Der Wandel zeigte sich auch in der Weiterentwicklung des Produktportfolios: 2008 wurden Infrarot-Materialien eingeführt, die heute für fast alle Wellenlängen des Spektral­bereiches verfügbar sind. Dadurch ist Duryea der einzige Lieferant von Spezialmaterialien in den USA, der die komplette Palette an hochwertigem optischem und technischem Glas für industrielle, medizinische, Forschungs- und Sicherheitsanwendungen anbietet. Zudem ist Duryea das Kompetenz­zentrum für hoch­homogene optische Präzisionsgläser.

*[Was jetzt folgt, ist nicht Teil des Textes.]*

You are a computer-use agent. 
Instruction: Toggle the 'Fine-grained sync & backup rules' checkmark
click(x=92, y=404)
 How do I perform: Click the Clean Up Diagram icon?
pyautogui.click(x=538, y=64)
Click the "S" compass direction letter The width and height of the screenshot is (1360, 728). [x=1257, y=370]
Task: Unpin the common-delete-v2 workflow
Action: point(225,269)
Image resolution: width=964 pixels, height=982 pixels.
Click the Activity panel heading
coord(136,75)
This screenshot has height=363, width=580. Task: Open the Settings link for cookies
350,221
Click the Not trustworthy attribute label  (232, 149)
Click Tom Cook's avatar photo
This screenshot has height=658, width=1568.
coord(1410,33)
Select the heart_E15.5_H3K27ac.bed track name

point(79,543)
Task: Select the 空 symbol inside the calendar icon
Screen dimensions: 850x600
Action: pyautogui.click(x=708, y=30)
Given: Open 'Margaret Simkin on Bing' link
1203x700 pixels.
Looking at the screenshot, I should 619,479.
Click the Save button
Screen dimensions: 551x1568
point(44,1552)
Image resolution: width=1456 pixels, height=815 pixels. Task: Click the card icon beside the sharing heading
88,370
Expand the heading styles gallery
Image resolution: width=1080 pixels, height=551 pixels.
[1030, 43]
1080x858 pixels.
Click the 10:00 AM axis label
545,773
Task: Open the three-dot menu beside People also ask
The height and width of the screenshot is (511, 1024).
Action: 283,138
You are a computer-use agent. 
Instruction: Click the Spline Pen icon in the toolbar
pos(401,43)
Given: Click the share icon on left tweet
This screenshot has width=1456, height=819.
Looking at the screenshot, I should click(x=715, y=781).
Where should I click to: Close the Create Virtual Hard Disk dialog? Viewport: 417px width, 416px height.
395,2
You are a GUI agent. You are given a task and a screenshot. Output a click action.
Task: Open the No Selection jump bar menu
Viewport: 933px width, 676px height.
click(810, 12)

In den letzten Jahren wurde aber auch kontinuierlich Wissen und Kompetenz im Bereich der hochpräzisen Nachbearbeitung aufgebaut. Heute ist SCHOTT einer der führenden Hersteller qualitativ hochwertiger optischer Komponenten für eine Vielzahl von Anwendungen. Jüngst wurde ein 2.700 Quadratmeter großes Gebäude vollendet, das Duryeas Angebots­spektrum um Endbearbeitungsservices wie etwa Komplettleistungen für Schleifen und Präzisionspolieren mit Einsatz von 3-, 4- und 5-achsigen CNC-Maschinen, Wasserstrahlschneiden sowie Spezialbeschichtungen erweitert.
Seit 40 Jahren begleiten die Veteranen am Standort Duryea die Produktionsprozesse. Fotos: SCHOTT/G. Cali
Damit wird SCHOTT zur Bezugs­quelle von Qualitätsoptiken aus einer Hand, von Rohlingen bis hin zum Endprodukt. Neben den Kernkompetenzen wie Schmelzen, Heißformen und der Präzisionsbearbeitung ist Forschung und Entwicklung ein bedeutendes Standbein. Auf rund 25.000 Quadratmetern wird das komplette Sortiment der optischen Gläser, Filtergläser sowie Zerodur® Glaskeramik gefertigt. Im Laufe der Jahre entwickelte die Niederlassung viele einzigartige Produkte, unter anderem Kontrastverstärkungsfilter für Displays in Flugzeugen, Lasergläser für Hochenergieanwendungen und Nachtsichtgläser. „Ständiger Kundenservice, Produkt- und Prozessverbes­serungen werden heute wie morgen oberste Priorität haben„, betont Stephen Krenitsky, Vice President und Standortleiter von SCHOTT in Duryea. „Schmelzen bleibt ein wichtiger Teil unserer Produktion. Die Endbearbeitung aber ermöglicht es uns nun, noch schneller kundenspezi­fische Präzisionsprodukte zu liefern.„ Doch der Standort hat nicht nur technische Highlights zu bieten: 2008 kam der damalige Senator und heutige US-Präsident Barack Obama zu einer vierstündigen Stippvisite und startete hier seine Herbst-Kampagne, die ihn ins Weiße Haus führte. Somit blickt SCHOTT zurück auf 40 Jahre bewegte Geschichte in den USA und schaut voraus auf weitere wichtige Meilensteine.